Records of finding words and elements:
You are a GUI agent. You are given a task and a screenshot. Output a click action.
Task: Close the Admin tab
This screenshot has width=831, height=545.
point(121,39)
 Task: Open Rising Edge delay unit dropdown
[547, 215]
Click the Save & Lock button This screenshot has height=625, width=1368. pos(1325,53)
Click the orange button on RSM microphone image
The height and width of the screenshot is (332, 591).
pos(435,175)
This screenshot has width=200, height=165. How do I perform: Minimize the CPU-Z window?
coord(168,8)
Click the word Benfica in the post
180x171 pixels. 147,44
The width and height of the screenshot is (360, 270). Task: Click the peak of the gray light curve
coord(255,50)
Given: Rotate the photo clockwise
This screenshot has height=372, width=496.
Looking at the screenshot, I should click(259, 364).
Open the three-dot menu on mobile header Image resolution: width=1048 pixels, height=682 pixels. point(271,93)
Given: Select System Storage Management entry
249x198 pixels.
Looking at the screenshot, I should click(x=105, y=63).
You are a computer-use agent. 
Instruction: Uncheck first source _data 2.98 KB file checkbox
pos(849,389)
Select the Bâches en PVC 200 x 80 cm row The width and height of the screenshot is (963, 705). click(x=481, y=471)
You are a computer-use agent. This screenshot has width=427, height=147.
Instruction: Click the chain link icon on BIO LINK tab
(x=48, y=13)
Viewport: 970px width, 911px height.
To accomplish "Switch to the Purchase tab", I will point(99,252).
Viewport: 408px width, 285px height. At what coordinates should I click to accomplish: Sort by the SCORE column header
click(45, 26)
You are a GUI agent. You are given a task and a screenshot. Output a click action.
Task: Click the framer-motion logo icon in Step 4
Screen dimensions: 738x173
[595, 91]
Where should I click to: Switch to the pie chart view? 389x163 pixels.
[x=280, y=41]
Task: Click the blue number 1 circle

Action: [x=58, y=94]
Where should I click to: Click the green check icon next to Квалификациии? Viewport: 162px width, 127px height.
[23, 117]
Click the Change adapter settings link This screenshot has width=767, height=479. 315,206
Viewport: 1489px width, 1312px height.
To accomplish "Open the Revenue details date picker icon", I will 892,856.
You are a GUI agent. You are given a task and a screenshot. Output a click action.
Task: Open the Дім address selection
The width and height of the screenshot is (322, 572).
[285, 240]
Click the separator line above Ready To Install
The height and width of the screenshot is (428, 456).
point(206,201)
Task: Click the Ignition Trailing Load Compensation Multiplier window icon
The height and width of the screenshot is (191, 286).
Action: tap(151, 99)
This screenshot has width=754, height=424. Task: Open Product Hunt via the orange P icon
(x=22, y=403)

▶ _Directive_:
Count the lines in the records above that contain the string "header", and reply with the number alone.

▶ _Result below_:
2